LONDON, United Kingdom — Each year, more than 4,000 design students graduate from fashion colleges across the UK. But there are only about 500 new jobs available for them, leaving thousands of young designers to move abroad or start their own labels. The vast majority of these have absolutely no business training whatsoever.
For Thomas Tait — one of the most buzzed-about new graduates from Central Saint Martins, one of the UK’s leading fashion schools —and hundreds of other budding designers around the UK, PR and fame are not enough. There are also the practical necessities of developing a viable fashion business: raising funds, setting up a studio, hiring staff, securing production, creating a new collection and, ultimately convincing buyers that they should place an order because the clothes will actually arrive on time, as promised, ready to be sold.
The youngest in his class to complete the M.A. at CSM this year, Mr. Tait, 22, is of French-Canadian and Scottish origins. He grew up modestly in the suburbs of Montréal, where he attended Collège LaSalle and learned the fundamentals of dressmaking. During the M.A., Tait was able to instill deeper meaning in his design aesthetic, to understand how people reacted to his work, and to toile and test out different fabrics.
For his graduate collection, Tait’s work was largely influenced by his obsession with bone structures — namely, shoulder blades, collarbones and hipbones — which he dramatised throughout his designs. His all black collection possessed a deceptive depth and required one to view the garments in profile in order to catch all his references and protrusions.
But apart from his history as a buyer at Reborn, an avant-garde fashion boutique in Montréal, Tait has little professional work experience. “Up until a few weeks ago, I never even had a business card,” he says.
Last month, he applied to several of the existing fashion funds and initiatives that support young UK designers: Fashion East, NEWGEN, Vauxhall Fashion Scout and Fashion Fringe. These prizes are vital to supporting fresh, new fashion talent, but few come with solid advice on how to build a long-term fashion business, or even how best to spend all of that prize money.
Indeed, Tait is reluctant to quantify the funding he estimates he’ll need to stay afloat for his first season, citing only fabric and studio space as his main costs.
Though his creative spark may set him apart, when it comes to understanding the business side of the industry, like many of his fellow fashion graduates, Tait seems under-equipped. That’s because, at many institutions the world over, fashion design is taught as a creative process only, and not an enterprise.

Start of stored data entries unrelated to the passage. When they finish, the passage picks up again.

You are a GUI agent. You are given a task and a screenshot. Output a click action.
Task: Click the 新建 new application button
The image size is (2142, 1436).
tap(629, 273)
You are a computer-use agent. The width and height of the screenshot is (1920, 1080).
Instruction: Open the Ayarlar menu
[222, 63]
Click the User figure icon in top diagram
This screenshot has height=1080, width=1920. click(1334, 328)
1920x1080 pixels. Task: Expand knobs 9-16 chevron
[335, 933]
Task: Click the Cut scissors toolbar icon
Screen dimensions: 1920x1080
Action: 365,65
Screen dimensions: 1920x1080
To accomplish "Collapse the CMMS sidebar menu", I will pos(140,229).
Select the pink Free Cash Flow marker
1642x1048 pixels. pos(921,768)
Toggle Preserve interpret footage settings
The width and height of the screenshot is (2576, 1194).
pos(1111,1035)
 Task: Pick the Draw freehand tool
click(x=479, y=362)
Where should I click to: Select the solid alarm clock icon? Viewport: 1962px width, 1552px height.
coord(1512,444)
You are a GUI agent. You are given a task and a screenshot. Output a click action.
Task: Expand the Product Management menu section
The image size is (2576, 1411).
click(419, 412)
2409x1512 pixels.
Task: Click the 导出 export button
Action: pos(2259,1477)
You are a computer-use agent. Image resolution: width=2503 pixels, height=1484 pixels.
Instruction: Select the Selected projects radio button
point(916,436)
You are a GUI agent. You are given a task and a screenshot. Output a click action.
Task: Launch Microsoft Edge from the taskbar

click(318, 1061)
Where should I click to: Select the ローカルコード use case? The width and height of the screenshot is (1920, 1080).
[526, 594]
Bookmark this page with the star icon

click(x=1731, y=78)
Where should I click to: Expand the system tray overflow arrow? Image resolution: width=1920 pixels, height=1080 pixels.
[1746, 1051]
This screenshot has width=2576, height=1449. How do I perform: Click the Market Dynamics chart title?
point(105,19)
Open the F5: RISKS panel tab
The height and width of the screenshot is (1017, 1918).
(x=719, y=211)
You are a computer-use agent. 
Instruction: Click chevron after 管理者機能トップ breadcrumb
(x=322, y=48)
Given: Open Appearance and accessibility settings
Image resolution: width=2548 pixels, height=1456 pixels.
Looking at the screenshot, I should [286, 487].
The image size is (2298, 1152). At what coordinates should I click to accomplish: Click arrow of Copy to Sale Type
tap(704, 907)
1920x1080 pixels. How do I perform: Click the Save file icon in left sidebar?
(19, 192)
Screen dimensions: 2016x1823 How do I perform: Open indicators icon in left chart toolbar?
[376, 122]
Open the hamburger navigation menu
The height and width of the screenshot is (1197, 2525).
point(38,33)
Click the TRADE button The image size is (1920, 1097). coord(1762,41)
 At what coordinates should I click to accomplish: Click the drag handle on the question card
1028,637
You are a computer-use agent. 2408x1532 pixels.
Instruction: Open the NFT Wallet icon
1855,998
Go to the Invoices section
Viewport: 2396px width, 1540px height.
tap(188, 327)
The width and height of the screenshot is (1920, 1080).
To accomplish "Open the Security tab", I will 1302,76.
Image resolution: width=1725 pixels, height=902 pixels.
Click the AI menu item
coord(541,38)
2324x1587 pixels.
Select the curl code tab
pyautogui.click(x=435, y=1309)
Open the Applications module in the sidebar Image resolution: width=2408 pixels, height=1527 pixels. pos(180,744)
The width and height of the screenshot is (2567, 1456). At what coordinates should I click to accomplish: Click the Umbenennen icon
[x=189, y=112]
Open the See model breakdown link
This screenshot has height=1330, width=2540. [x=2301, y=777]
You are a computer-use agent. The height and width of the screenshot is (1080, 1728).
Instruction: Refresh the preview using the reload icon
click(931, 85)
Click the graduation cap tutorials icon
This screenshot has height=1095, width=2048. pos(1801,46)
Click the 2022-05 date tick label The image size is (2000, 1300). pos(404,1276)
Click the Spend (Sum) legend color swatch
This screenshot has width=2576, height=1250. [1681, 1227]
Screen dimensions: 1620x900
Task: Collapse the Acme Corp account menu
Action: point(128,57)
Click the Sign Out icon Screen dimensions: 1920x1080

“Many, if not most, of the great creatives in fashion have been poor at business, from Poiret to Yves Saint Laurent. The solution may not be to teach them business but to help them find the right partner — just as YSL found Pierre Bergé,” says Roger Tredre, an associate lecturer at Central Saint Martins. But finding the perfect partner is easier said than done and even with a partner, designers must still respect and understand that fashion is a business, not an art, and this requires an awareness of how the industry works operationally, not just creatively.
To make a creative business tick, there is a “difficult balancing act between craft, creativity, and the right economic incentives and motivations,” adds John Bates, director of the University of the Arts London’s Centre for Creative Business and adjunct professor at London Business School, who has begun a New Creative Ventures course designed to establish a “common language” between the University of the Arts London’s post-graduate students and London Business School’s M.B.A. students.
But Tait, like many students who aren’t afforded the opportunity or time to undertake these supplemental courses, was left to learn about the business side of the industry on his own. “I’m not into this whole world of fast fashion. I don’t want an insane turnover, to make a fast buck or to become yet another celebrity fashion designer,” he insists. But despite his clear talent, he feels he may struggle for quite some time: “You have to give yourself three seasons before you can say that you’ve developed a following, and it’s after six seasons, when you can expect to make a profit and be able to actually live off of the actual pieces, not just the funding.”
No one wants to upset the unique and delicate creative climates that have been carefully constructed at the world’s leading fashion colleges, which have given rise to design talents like Thomas Tait, and scores of high-potential talents that have come before him. But to help these gifted students turn their creative abilities into successful fashion brands, building some basic business training into the core fashion curriculum would be a very good thing indeed.
Elizabeth Peng, an M.A. student in Fashion Journalism at Central St Martins, is an editorial intern at The Business of Fashion.